Set problem: Count the lines in the records below that contain the word "scroll" and give only that number.

Record extracts:
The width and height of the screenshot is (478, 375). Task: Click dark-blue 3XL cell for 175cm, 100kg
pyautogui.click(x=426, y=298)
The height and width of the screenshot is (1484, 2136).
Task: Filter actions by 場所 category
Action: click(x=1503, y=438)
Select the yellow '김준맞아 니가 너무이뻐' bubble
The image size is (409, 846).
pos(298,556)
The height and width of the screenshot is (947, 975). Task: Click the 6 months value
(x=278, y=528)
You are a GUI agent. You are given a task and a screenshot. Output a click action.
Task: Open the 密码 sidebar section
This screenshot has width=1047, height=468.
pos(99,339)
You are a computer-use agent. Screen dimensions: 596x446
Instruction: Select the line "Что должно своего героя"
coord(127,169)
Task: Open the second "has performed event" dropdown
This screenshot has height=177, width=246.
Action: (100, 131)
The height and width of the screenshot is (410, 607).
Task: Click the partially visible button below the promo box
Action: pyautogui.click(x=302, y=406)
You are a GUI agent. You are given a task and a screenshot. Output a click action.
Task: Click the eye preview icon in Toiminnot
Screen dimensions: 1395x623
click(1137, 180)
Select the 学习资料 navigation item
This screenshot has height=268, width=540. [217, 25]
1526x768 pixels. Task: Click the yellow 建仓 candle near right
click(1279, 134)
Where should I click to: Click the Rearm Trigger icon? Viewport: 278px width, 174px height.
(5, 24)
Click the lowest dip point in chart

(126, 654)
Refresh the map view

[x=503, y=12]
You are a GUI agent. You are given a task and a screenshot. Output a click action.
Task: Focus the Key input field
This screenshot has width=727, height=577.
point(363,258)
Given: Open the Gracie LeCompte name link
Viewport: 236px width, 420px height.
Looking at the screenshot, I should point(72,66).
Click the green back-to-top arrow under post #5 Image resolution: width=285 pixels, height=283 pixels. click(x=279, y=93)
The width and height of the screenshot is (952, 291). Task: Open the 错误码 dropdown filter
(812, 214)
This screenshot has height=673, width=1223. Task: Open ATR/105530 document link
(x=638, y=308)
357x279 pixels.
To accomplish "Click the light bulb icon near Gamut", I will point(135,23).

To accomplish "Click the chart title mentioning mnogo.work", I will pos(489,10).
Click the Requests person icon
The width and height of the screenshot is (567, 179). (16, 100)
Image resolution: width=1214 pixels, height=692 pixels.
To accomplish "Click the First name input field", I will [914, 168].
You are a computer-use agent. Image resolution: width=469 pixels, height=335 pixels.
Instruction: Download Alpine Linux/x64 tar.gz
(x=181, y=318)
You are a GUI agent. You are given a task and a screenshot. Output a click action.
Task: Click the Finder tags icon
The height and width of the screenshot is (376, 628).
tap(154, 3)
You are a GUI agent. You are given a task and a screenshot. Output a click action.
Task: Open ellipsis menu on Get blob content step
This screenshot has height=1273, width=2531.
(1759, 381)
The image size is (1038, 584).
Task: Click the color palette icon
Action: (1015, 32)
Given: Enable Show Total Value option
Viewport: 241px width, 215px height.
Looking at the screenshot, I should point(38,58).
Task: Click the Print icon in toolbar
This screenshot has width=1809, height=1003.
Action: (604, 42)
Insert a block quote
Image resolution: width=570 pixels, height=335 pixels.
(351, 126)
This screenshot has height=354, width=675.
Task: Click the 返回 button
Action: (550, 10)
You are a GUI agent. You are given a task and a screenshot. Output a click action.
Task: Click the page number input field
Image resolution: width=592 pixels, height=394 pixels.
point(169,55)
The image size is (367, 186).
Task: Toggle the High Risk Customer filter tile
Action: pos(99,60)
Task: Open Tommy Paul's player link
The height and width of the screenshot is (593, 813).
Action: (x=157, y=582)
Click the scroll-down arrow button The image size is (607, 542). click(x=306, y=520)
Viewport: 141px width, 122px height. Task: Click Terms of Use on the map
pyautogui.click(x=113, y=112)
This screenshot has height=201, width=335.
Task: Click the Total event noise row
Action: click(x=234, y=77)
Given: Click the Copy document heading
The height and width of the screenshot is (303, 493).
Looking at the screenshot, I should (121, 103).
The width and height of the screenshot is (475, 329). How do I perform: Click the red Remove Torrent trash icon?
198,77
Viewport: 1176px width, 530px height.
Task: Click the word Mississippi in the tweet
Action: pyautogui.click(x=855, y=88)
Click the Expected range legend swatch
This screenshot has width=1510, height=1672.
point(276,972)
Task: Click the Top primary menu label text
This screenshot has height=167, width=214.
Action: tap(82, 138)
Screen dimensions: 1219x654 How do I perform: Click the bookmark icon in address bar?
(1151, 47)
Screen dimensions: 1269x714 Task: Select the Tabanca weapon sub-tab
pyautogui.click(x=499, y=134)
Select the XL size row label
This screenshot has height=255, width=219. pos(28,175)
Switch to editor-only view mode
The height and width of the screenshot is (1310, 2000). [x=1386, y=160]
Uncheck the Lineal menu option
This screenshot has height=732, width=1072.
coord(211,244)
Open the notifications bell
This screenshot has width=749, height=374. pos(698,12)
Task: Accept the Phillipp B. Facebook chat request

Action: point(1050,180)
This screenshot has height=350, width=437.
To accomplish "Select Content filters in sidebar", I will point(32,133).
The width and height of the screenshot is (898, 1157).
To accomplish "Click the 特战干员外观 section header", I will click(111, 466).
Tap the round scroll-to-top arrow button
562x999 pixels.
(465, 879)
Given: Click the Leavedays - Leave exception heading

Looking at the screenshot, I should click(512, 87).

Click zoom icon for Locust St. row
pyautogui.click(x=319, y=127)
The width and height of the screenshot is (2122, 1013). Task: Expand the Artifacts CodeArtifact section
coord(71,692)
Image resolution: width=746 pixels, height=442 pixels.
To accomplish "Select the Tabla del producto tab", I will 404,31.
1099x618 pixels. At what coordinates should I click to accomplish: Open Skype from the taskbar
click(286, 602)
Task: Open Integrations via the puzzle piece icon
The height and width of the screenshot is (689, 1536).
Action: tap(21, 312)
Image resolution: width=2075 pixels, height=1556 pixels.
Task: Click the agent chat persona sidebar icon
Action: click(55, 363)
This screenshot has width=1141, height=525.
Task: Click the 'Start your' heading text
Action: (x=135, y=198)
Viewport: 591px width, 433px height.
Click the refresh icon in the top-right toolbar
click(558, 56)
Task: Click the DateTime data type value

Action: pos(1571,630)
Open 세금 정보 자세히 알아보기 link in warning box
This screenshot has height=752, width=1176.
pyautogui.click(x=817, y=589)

Written response: 2